*** AVAILABLE DATA ***

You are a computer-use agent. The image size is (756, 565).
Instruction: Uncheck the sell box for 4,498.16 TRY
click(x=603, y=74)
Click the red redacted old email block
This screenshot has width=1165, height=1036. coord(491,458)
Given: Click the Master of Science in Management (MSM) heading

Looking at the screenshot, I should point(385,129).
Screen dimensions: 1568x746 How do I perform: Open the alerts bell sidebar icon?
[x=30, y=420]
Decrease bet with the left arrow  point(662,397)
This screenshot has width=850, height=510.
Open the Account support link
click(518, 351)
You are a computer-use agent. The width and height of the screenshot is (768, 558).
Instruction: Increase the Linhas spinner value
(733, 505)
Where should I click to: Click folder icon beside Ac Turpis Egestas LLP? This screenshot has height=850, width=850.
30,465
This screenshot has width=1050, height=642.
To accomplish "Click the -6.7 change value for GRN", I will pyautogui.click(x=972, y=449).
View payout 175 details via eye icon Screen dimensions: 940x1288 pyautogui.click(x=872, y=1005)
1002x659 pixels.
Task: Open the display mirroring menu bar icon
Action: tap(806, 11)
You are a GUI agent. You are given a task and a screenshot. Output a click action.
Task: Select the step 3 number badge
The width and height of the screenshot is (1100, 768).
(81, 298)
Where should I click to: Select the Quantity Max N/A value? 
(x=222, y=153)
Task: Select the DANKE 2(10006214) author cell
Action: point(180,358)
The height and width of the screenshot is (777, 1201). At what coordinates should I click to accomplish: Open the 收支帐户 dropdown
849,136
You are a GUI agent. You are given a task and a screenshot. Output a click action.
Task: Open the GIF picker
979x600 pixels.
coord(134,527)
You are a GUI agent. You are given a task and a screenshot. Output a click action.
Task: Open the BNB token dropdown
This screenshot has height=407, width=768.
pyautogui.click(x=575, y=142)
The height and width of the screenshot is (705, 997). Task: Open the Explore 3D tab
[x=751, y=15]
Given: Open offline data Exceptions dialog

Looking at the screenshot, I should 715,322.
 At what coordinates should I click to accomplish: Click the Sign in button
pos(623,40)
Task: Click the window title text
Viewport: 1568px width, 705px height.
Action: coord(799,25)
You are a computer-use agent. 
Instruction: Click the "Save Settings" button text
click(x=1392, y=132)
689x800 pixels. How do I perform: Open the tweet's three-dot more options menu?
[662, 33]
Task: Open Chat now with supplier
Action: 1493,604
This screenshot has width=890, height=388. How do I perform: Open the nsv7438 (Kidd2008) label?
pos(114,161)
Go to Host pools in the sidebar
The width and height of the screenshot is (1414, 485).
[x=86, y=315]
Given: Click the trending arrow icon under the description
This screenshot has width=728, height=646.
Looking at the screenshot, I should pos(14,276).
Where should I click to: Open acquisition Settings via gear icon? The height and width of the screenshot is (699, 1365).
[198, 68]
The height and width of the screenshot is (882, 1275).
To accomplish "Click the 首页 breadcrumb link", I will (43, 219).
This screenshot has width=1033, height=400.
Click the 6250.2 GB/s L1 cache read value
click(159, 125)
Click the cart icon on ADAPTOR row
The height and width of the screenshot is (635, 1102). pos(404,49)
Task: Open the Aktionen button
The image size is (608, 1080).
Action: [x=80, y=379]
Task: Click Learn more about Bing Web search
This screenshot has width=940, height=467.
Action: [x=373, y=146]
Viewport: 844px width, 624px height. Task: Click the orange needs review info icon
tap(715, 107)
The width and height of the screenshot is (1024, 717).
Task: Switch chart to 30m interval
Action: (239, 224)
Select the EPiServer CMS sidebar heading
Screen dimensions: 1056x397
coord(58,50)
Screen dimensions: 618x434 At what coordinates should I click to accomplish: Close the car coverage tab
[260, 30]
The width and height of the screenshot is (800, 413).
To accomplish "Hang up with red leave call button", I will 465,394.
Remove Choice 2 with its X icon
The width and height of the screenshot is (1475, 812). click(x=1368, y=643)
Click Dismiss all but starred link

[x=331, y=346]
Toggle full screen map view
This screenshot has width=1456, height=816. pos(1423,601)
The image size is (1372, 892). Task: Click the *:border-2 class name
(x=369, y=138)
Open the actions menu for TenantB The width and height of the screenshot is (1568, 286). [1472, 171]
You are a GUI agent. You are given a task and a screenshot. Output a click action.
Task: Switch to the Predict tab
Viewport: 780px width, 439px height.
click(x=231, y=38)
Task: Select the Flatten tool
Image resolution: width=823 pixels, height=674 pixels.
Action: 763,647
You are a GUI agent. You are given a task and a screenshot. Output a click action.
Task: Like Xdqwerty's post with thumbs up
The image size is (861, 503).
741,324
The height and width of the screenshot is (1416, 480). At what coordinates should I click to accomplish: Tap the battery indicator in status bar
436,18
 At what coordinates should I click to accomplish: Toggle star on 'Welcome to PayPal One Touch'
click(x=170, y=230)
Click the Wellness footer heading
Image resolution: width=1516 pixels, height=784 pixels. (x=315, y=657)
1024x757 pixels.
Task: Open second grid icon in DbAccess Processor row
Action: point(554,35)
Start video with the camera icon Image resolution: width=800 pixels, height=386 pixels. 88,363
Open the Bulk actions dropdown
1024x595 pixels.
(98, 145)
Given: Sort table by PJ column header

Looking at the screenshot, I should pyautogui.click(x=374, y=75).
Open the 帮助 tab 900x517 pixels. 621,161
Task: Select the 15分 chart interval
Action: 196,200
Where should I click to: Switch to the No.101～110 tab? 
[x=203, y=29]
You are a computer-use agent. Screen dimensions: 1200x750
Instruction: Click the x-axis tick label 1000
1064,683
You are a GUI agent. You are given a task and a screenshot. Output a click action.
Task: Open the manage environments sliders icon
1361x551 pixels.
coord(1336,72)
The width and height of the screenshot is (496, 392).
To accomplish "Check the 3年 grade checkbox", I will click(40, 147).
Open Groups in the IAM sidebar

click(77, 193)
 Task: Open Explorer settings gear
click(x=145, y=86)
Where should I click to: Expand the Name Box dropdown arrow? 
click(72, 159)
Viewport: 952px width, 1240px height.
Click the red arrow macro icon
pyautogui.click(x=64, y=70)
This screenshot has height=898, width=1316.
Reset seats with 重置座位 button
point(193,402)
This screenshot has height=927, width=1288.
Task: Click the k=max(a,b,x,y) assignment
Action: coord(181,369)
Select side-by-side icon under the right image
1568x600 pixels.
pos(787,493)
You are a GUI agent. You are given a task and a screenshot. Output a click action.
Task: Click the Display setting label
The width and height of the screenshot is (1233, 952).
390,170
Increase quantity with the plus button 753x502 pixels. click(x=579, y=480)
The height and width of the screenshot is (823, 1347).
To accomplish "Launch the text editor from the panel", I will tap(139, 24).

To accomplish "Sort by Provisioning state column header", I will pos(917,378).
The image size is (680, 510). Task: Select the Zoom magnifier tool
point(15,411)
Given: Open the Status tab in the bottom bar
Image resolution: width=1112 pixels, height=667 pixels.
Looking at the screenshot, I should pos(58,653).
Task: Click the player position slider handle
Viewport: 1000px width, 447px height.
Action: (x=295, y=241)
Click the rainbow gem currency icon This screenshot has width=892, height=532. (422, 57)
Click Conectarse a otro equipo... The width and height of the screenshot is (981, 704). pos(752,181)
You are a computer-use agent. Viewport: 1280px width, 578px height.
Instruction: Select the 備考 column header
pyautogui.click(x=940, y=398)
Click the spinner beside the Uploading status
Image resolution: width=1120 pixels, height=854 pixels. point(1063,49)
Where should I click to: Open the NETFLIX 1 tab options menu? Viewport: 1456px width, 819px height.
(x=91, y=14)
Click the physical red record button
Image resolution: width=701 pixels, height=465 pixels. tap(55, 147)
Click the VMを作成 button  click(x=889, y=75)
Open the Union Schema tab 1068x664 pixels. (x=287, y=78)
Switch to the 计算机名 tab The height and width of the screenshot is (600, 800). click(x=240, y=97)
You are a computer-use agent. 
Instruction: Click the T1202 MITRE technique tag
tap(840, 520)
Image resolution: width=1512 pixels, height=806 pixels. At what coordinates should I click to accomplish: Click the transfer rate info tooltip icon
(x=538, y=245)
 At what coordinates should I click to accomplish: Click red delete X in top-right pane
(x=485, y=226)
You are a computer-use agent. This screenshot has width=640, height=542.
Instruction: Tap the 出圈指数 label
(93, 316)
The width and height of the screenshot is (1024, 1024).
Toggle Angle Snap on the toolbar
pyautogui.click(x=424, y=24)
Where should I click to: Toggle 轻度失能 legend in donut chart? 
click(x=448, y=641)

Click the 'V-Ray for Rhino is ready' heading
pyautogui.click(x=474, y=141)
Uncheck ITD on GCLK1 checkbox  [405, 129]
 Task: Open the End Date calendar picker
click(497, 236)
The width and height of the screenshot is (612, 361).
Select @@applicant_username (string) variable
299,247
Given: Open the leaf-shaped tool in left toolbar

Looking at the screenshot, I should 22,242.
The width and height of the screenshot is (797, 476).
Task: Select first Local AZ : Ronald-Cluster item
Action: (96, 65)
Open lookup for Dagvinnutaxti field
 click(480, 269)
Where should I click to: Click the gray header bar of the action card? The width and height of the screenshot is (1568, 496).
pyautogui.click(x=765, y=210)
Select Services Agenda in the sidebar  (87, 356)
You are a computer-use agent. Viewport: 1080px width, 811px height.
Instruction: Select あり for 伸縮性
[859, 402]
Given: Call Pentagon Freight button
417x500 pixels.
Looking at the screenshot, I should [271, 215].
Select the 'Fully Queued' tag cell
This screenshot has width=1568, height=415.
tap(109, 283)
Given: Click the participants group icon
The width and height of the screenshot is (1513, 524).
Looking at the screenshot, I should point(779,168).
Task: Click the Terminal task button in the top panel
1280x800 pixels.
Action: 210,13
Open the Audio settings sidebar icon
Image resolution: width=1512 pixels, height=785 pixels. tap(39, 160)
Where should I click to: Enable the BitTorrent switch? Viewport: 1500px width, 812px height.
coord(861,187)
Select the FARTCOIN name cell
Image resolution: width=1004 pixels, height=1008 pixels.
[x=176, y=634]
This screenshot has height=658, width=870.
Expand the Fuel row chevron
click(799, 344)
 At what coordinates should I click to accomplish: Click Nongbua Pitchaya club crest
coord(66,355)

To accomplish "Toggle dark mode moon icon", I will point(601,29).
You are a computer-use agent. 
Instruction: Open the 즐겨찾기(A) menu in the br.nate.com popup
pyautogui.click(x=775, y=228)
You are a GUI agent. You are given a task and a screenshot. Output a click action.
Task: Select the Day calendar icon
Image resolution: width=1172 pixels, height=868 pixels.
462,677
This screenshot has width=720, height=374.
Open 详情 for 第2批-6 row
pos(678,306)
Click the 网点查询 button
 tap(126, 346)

*** End of AVAILABLE DATA ***

= WHAT THE TASK ASKS =
State in a single number how many lines in the data include the word "panel".

= SOLUTION =
2